Begin Article

1) About this issue of TMR (LP)
2) More on Kadye Molodovski's "Der daytsh, yemakh shmoy" (LP)
3) "Nisht geshtoygn, nisht gegfloygn" revisited (LP)
4) A New Issue of _Khulyot_ (LP)
5) Books received (LP)
a. Latin American Yiddish anthology  b. New Neugroshchel anthology.

Date: 30 November 2003
From: Leonard Prager 
Subject:  In this issue:

_A warm friend, devoted family man, dedicated teacher and genial colleague,
Irving Saposnik must also be honored and remembered for his contribution to
Yiddish studies both as gripping instructor and as insightful critic.  Fully
engaged while Professor at the center of Jewish Studies at the University of
Wisconsin and Director of the university's Hillel House, he also wrote
imaginative and lively essays in the field of Yiddish studies.  [See his
recent "A Canticle for Isaac: A _Kaddish_ for Bashevis" (in _The Hidden Isaac
Bashevis Singer_ edited by Seth Wolitz) and "A Tale of an Umbrella: Isaac
Bashevis Singer, Woody Allen and Their New York Stories" (in _Isaac Bashevis
Singer: His Work and His World_, edited by Hugh Denman)].  His acute knowledge
of  the American cultural scene enriched his understanding of modern Yiddish
writers, particulary Isaac Bashevis Singer, with whose works he was intimately
involved for many years. Lovers of Yiddish bow their heads...

_The Table of Contents is given here of Volume 8 of _Khulyot_ (also spelled
_Chulyot_), which is in press and which should reach subscribers by the end of
the year.  _Khulyot_ is the only Hebrew-language journal devoted to Yiddish
studies and each issue includes a number of Yiddish-langauge texts in addition
to essays and translations in Hebrew. Permission forms for fulltext electronic
publication are being sent to all _Khulyot_ authors asking that they sign
these forms for each essay they have contributed.  Fulltext access to
_Khulyot_ throughout the internet will increase its range of usefulness.

Date: 30 November 2003
From: Leonard Prager 

Subject:  More on Kadye Molodovski's "Der daytsh, yemakh shmoy" [see TMR

A reader has reminded me of Sholem-Aleykhem's story "Der Daytsh" in
which the teller ends up cursing "the daytsh" who has been a paying
guest in his home and asks if I "think it possible that Kadye Molodovski
may be playing off the Sholem-Aleykhem story in her title?"  He also
points out that "yimakh shmam has a biblical source:  Psalms 109:13."

I do not think that K.M. is in any way alluding to Sholem-Aleykhem's
story or that the reader is invited to recall that story's satiric
ending because of a loose similarity of the verbal formula employed.
"Daytsh" in Yiddish has two principal meanings:  1. a German and 2. a
modern or reform Jew.  The "Daytsh" in S.A.'s story is not only not a
Jew , he is the victor in a battle of wit which the story's Menakhem
Mendl barely begins to comprehend.  Sholem-Aleykhem scores the "dreykop"
narrator for his dishonest dealing at the same time that he portrays his
plight realistically.

End Article
Begin Dataset extract

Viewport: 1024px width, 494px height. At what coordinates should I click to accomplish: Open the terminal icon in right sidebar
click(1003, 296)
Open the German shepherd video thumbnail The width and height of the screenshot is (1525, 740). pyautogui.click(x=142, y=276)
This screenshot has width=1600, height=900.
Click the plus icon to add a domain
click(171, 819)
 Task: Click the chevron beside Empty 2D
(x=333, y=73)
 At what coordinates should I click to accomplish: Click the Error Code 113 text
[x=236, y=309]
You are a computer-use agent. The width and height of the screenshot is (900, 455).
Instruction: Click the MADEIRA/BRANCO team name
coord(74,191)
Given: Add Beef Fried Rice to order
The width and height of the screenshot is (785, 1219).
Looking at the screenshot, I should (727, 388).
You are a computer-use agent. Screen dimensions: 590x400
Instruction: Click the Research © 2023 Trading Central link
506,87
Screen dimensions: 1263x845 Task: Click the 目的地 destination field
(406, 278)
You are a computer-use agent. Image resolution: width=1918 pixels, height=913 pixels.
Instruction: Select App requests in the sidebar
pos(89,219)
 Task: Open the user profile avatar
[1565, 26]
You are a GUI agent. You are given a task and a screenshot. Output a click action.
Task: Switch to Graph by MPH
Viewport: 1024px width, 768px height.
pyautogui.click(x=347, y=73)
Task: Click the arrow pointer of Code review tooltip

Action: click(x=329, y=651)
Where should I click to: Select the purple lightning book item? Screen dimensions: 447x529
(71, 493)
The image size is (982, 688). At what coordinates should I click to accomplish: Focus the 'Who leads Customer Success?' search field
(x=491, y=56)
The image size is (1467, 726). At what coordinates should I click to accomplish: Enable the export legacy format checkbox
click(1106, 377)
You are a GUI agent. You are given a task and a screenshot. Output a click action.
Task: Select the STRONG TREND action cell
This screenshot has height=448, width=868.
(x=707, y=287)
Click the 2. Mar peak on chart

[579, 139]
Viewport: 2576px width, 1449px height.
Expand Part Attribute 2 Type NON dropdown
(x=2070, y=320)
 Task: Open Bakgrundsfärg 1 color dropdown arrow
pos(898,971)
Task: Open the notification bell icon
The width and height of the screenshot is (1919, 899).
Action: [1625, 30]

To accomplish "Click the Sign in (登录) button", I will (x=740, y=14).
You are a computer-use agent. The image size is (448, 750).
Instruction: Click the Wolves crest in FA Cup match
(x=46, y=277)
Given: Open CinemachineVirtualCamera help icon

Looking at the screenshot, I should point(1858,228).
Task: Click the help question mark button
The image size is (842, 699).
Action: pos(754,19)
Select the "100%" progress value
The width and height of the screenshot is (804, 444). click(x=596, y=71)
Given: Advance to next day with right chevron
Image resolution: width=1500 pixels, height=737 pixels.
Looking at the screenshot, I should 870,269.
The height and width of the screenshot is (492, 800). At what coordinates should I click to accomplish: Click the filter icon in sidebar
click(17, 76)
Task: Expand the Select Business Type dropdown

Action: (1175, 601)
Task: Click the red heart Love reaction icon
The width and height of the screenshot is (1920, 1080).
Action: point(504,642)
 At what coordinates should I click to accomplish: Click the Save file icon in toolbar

End Dataset extract

◆ Exercise task ◆
For each statement below, say yes or no according to the Yiddish studies newsletter, and quote the words from it that decide your answer. 1. Irving Saposnik was Director of the Hillel House at the University of Wisconsin. 2. The writer thinks Kadye Molodovski is alluding to Sholem-Aleykhem's story in her title. 3. _Khulyot_ is described as the only Hebrew-language journal devoted to Yiddish studies.

◆ Answer in full ◆
1. Yes: "Professor at the center of Jewish Studies at the University of Wisconsin and Director of the university's Hillel House"
2. No: "I do not think that K.M. is in any way alluding to Sholem-Aleykhem's story"
3. Yes: "_Khulyot_ is the only Hebrew-language journal devoted to Yiddish studies"